**WORK INSTRUCTIONS**:
Convert the lines of the material below, starting at the line that contains "How do I perform: Open" and ending at the line that contains "pos(358,274)", into a Markdown table with the columns Row and Line. Number each line in order and leave out any blank lines.
--- START ---
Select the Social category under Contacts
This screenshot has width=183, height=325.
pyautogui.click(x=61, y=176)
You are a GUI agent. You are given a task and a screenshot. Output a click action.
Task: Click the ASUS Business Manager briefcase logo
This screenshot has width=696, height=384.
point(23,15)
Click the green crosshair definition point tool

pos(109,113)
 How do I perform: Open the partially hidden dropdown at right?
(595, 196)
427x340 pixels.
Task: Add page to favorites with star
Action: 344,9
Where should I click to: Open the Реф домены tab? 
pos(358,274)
--- END ---
--- START ---
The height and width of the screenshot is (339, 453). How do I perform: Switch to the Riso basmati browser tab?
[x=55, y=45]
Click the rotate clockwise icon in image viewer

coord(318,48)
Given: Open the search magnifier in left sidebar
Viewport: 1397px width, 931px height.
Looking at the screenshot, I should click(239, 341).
--- END ---
**OUTPUT OF THE TASK**:
| Row | Line |
|---|---|
| 1 |  How do I perform: Open the partially hidden dropdown at right? |
| 2 | (595, 196) |
| 3 | 427x340 pixels. |
| 4 | Task: Add page to favorites with star |
| 5 | Action: 344,9 |
| 6 | Where should I click to: Open the Реф домены tab?  |
| 7 | pos(358,274) |